Excerpt provided:
'''
On 17Jul2016 12:43, Chris Angelico <ros...@gmail.com> wrote:
On Sun, Jul 17, 2016 at 12:33 PM, Paul Rubin <no.email@nospam.invalid> wrote:
Chris Angelico <ros...@gmail.com> writes:
keep a reference to an element deep in the list, and insert a new
element in O(1) time at that point.
at the C level, wouldn't tracing the links cost massively more than
the occasional insertion too? I'm not sure O(1) is of value at any
size, if the costs of all your other operations go up.

I think the idea is that you're already deep in the list when you decide
to insert an element or do other surgery on the list.  An example might
be a lookup table with linear search, where you want to bring the LRU
item to the front of the list after finding it.  Really though, that's
an ugly thing to be doing in any language, and it definitely isn't
something that comes up much in Python.

Right, but how did you *get* that deep into the list? By following a
chain of pointers. That's a relatively costly operation, so the
benefit of not having to move all the following elements is damaged
some by the cost of chasing pointers to get there in the first place.

No, you're assuming too much here. Consider:

 LL = LinkedList()
'''
Tasks and exercises:
a. Summarize the linked-list thread in two sentences.
b. In the linked-list thread, what example does Paul Rubin give of already being deep in the list?
c. Continue the linked-list thread from its last line.

Entries taken from a collection
'''
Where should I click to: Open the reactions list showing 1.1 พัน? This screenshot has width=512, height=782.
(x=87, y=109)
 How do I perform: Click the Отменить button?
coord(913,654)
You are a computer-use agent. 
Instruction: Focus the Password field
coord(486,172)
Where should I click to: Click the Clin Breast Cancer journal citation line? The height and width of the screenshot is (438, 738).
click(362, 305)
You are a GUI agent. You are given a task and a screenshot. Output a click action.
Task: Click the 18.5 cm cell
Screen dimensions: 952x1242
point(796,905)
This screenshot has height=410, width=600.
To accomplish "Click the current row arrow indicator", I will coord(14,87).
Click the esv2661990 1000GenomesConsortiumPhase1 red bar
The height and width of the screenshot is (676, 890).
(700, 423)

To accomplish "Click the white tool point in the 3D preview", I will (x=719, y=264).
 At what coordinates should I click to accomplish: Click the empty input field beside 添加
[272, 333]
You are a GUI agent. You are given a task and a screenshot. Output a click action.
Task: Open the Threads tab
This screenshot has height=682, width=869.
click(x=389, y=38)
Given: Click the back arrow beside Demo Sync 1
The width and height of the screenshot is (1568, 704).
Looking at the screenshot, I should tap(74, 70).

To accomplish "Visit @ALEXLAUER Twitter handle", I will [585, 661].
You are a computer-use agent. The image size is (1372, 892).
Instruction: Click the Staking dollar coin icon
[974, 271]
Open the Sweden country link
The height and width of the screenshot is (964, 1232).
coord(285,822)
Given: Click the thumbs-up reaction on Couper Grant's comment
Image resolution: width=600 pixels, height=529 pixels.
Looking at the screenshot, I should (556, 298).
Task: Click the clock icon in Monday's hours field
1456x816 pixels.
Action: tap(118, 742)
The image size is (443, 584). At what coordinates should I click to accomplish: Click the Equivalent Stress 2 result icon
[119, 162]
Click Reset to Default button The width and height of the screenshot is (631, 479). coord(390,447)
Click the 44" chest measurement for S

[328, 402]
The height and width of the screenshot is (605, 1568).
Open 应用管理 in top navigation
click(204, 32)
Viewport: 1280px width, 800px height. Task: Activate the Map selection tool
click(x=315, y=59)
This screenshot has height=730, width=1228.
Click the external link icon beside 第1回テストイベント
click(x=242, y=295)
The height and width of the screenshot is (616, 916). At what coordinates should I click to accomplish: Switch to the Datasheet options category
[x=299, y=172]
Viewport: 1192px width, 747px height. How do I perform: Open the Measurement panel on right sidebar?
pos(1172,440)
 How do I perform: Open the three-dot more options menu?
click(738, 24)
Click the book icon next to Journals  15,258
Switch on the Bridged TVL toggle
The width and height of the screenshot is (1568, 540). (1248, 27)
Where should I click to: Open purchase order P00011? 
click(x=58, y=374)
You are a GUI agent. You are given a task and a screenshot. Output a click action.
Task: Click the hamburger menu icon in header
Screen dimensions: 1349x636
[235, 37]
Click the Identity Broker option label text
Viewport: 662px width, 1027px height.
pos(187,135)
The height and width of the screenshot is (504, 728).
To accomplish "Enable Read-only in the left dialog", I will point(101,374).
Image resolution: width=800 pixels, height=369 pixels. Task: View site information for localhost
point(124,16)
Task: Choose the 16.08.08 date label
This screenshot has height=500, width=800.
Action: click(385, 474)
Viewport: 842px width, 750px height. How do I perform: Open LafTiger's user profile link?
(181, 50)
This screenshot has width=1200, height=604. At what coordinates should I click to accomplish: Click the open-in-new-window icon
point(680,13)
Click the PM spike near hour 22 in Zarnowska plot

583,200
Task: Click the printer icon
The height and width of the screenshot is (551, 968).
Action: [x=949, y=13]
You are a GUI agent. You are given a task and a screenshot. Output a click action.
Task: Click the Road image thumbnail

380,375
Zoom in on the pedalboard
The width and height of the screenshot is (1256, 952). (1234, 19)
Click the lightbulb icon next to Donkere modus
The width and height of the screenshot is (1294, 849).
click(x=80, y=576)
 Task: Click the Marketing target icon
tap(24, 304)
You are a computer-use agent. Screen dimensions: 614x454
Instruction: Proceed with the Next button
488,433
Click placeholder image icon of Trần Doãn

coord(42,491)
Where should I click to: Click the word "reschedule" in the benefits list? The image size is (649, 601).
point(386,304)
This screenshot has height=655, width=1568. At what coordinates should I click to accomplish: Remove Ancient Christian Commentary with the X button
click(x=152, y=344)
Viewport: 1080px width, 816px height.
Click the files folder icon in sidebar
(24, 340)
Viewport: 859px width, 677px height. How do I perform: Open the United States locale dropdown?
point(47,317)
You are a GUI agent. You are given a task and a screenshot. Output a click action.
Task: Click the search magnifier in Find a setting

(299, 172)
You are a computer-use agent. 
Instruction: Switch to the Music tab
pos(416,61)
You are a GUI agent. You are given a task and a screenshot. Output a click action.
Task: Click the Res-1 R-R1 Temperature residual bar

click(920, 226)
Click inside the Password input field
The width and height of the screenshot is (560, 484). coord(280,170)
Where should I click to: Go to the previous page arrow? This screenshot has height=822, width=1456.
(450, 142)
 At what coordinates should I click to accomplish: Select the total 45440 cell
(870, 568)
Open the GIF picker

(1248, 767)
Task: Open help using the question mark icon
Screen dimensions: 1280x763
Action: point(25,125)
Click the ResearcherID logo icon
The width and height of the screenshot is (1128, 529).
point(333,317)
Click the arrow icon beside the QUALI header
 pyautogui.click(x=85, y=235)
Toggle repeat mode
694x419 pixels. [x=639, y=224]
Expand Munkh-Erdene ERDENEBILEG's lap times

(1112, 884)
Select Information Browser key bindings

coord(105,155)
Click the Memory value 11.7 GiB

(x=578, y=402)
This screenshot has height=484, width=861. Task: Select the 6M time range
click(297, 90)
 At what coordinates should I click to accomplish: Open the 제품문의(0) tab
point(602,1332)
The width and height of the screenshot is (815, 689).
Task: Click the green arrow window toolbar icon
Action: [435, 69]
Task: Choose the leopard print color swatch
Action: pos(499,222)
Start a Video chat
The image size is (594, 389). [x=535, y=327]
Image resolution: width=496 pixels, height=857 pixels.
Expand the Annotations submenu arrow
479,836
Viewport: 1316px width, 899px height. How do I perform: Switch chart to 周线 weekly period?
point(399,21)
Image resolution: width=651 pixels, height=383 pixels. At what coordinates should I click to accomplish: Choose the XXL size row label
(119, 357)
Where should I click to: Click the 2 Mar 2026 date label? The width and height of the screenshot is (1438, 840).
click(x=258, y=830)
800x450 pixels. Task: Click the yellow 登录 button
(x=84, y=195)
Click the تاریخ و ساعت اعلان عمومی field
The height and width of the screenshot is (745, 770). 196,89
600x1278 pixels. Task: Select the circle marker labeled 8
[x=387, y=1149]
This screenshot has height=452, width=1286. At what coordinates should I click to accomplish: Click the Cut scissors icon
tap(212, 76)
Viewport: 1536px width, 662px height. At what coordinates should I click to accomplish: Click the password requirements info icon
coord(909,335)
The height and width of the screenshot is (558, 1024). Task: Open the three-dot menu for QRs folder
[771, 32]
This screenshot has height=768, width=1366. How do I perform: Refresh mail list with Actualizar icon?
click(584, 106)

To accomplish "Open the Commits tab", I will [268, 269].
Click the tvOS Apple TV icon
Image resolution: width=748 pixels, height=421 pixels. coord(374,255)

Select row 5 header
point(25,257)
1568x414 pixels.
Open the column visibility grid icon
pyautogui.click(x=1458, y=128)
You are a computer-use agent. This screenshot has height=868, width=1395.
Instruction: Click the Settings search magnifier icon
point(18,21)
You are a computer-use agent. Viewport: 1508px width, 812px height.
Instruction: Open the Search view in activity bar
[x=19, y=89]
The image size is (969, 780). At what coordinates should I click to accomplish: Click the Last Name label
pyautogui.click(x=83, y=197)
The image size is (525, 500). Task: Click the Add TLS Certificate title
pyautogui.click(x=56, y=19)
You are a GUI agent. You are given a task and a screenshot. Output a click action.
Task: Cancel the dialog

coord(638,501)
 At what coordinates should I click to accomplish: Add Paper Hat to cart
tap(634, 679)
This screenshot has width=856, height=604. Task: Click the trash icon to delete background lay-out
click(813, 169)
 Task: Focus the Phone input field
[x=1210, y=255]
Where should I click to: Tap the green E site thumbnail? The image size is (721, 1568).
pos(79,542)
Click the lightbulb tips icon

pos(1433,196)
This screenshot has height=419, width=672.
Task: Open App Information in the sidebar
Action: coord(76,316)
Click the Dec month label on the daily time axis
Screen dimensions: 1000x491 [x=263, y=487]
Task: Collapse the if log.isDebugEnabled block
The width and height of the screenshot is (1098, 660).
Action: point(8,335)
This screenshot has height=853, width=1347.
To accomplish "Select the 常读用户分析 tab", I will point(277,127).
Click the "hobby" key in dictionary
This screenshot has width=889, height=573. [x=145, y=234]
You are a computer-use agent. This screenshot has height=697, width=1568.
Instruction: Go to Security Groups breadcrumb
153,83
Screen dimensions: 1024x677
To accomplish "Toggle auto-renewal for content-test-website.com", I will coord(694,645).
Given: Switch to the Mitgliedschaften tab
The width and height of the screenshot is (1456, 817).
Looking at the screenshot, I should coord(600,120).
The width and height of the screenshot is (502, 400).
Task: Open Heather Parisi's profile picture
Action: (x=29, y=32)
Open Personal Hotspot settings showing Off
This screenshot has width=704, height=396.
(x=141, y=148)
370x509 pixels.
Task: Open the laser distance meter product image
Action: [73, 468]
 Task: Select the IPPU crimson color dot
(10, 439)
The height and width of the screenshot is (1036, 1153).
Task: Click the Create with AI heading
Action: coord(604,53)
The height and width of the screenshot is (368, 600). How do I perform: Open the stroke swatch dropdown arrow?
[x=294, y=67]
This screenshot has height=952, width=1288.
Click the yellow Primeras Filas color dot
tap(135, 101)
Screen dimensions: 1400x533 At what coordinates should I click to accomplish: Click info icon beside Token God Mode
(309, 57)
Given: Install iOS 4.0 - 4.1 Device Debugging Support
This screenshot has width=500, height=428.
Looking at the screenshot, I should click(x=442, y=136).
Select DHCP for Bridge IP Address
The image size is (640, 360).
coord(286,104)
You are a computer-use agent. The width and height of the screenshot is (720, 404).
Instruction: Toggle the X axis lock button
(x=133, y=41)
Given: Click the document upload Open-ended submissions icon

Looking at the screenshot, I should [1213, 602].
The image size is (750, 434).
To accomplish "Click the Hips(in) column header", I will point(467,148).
'''
Answers provided:
a. The thread weighs whether a linked list's ability to insert an element in O(1) time at a referenced point deep in the list is worth it, since tracing links at the C level may cost more. One reply suggests you are already deep in the list when you decide to insert, and a later reply counters that getting there means costly pointer chasing, which the final response begins to dispute.

b. A lookup table with linear search, where you bring the LRU item to the front of the list after finding it.

c.
 item = LL.insert( (some, tuple, value) )
 ... do lots of stuff with the list ...
 ... now item refers to something that might be anywhere ...
 item.add_after( (context, for, a, new, item, in , the, list) )
 ...

and any number of other scenarios of similar nature: note a node in the list and get to done things at or near that node at an arbirary other time.

This applies to _any_ graph like data structure where nodes would have to be found by traversal.

Anyway, I'm not arguing that Pythons basic list type doesn't address a great many needs. I'm arguing that no one size fits all. The core strength of a linked list is O(1) insertion at any point, provided you have a reference to that point. Whether that is enough benefit depends on the use case.